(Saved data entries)
┄┄┄┄┄┄┄┄┄┄

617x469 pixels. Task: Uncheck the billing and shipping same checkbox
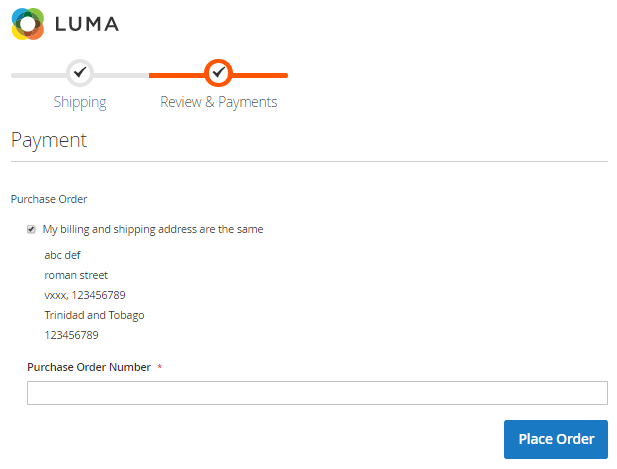click(31, 229)
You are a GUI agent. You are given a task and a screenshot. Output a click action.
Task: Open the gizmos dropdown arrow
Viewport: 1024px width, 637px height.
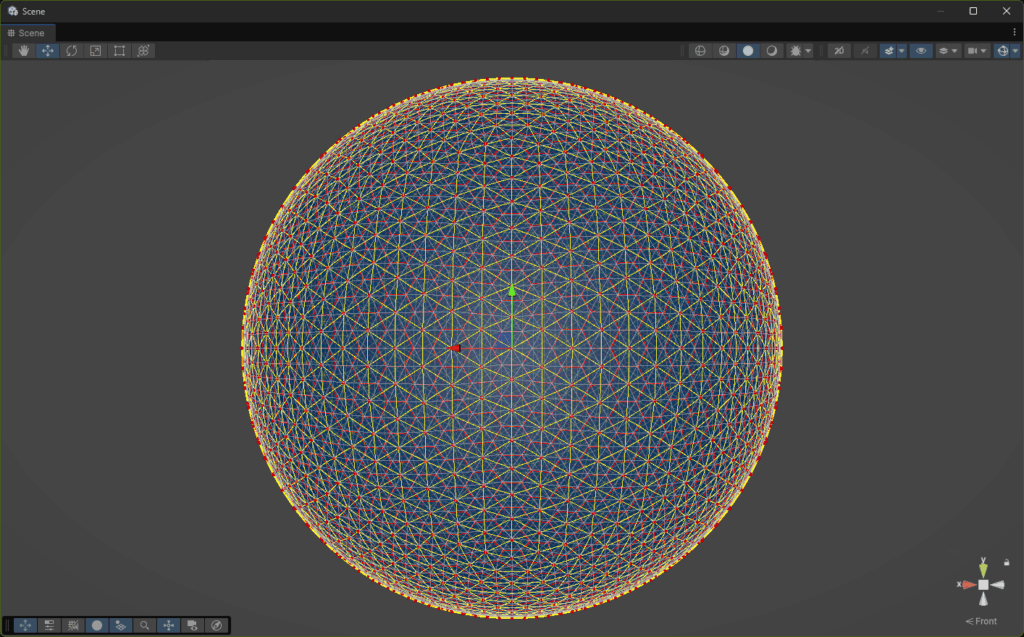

┄┄┄┄┄┄┄┄┄┄

EXERCISE DETAILS:
If any image appears in the entries, omit it and return the rest verbatim.

RESULT OF THIS TASK:
617x469 pixels. Task: Uncheck the billing and shipping same checkbox
click(31, 229)
You are a GUI agent. You are given a task and a screenshot. Output a click action.
Task: Open the gizmos dropdown arrow
Viewport: 1024px width, 637px height.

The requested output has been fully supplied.